I don't personally agree with even @2rafa 's focus on class and heredity, so much as I agree with the concept of strong instututions, which offer a rigid and slow moving hegemony that doesn't fold like a lawn chair to whoever has the most raw "meritocratic" capacity to obtain it.

Essentially, is the legitimacy of the throne defined by the will to power of the person in it or is the legitimacy of the person's power defined by the institution embedded in the throne? Meritocracy is the former on steroids.

Imagine two neighboring island nations Meritocita and Institunia. Both have a similar native population. One day they are both met by several boatloads of foreigners fleeing a famine who wish to rehome and integrate into these societies. Generally speaking they come under no kind of colonialist or conquering mindset. Overall however, they are of greater intelligence than the natives. They are warmly welcomed into the respective nations

In Meritocrita, very quickly, due to their high IQ, the aliens work their way into centers of power and leadership. Not only that, it is disproportionately the most power-hunger and greed-thirsty.

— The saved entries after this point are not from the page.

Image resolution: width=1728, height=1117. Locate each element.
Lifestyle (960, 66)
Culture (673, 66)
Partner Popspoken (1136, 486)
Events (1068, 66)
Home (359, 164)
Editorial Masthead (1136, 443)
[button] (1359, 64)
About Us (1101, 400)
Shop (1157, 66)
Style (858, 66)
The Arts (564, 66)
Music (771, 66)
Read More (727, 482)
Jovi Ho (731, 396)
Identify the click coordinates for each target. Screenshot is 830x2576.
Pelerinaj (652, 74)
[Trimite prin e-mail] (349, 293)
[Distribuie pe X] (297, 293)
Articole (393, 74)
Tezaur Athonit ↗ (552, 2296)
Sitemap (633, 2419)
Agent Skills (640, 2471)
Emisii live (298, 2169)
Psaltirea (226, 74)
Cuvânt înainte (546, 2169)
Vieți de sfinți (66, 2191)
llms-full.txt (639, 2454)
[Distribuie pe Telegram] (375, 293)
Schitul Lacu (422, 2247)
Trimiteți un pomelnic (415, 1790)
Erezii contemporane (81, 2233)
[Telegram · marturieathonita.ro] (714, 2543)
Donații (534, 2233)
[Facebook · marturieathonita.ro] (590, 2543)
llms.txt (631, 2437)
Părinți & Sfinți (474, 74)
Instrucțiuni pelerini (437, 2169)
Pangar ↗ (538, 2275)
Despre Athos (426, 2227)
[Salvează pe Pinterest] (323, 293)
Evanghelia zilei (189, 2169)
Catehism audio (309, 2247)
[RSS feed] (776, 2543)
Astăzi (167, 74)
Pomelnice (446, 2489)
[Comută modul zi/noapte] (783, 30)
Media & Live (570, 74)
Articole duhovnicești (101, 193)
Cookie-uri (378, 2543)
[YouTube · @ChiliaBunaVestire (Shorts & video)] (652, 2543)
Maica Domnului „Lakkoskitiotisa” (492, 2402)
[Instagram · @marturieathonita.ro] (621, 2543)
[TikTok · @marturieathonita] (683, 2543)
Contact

While most of the Aliens are nice and integrate into the middle of the society, the percentage with sociopathic, greedy, selfish, etc tendencies disproportionately take over the ruling class. In a generation, the natives of Meritocrita are ruled by a class including the worst of the Aliens. Because IQ is hereditable, this also serves as a de facto class system. Only the people most able to climb into it are those from the population most disproportionately thirsty for power.

Meanwhile on Institunia, the Aliens have the integrate themselves into existing, and much more rigid centers of hegemonic power. Again, the most intelligent and power-hungry are going to find paths into the system, but there willbe much more obstacles, their total ability to amass / concentrate power will be limited to the confines of the instituions, and they generally have to integrate further toward the institutional values to get there. For a power hungry Alien to work their way into a role of religious influence, he is forced to adopt the pieties and reenforce the religious values of the system. Another sociopath becomes a community leader, but excercises his power, furthering the goals and community fo the social club he has infiltrated, because that is necessary to retaining the power.

All the while, High IQ aliens who actually expemplify the existing native values have a leg up on joing and re-enforcing these institutions.

A few generations later the Aliens have conquered Meritocrita and integrated into Institunia, even as their 'bloodlines' have similarly dispersed into the native population. In fact, Institunia over time becomes less genetically sustained than Meritocrita despite having a more heredity and legacy oriented society on the margins.